= Exercise data =
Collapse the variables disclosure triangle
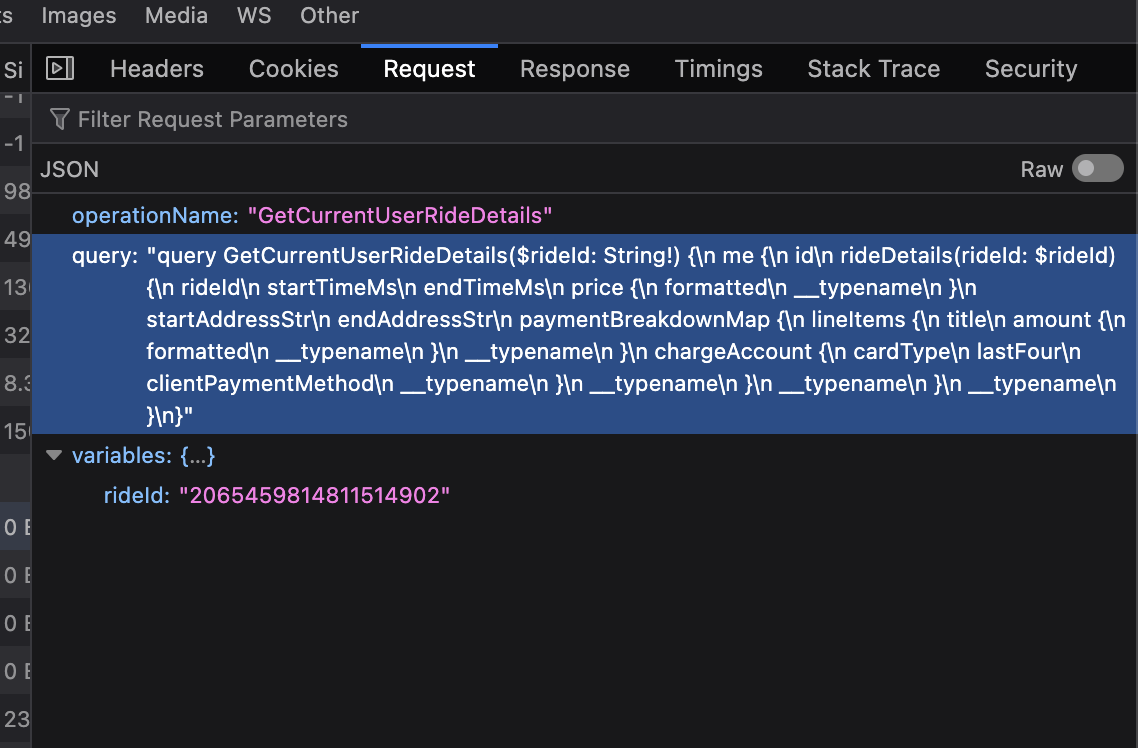[54, 456]
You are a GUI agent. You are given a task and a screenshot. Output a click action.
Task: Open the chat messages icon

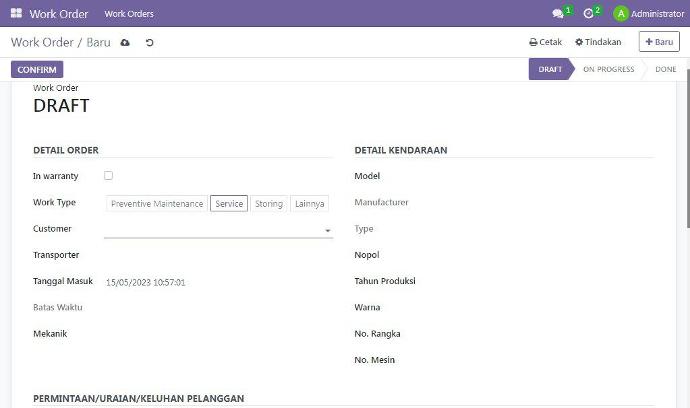[x=558, y=14]
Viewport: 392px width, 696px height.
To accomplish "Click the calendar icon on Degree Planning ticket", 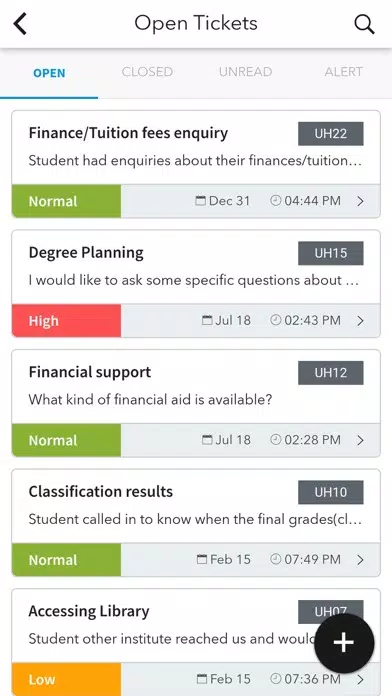I will [207, 320].
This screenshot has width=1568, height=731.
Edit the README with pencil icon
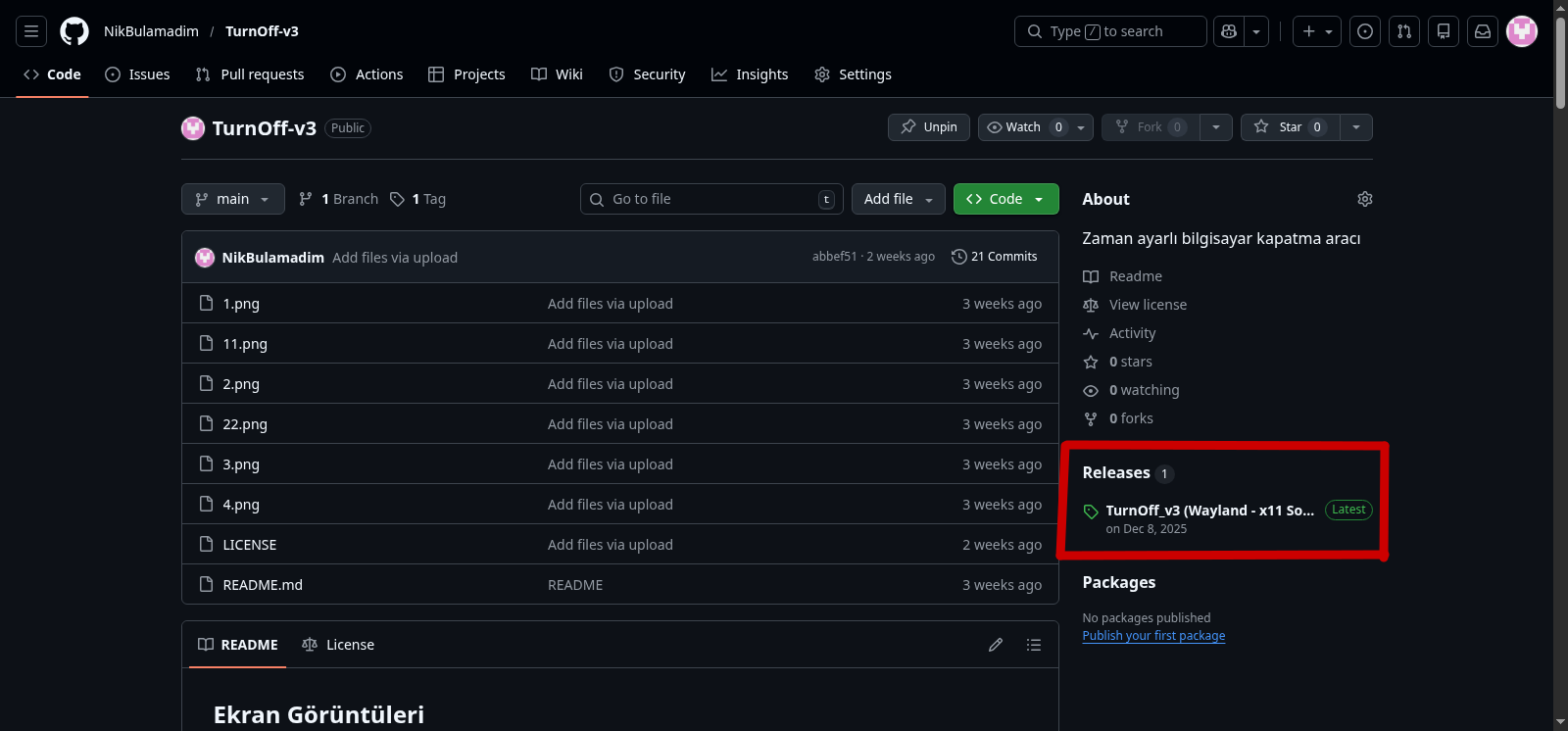(x=996, y=645)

= Exercise description =
Each line above that includes "screenshot" should be shown.

= Output below =
You are a GUI agent. You are given a task and a screenshot. Output a click action.
This screenshot has width=1568, height=731.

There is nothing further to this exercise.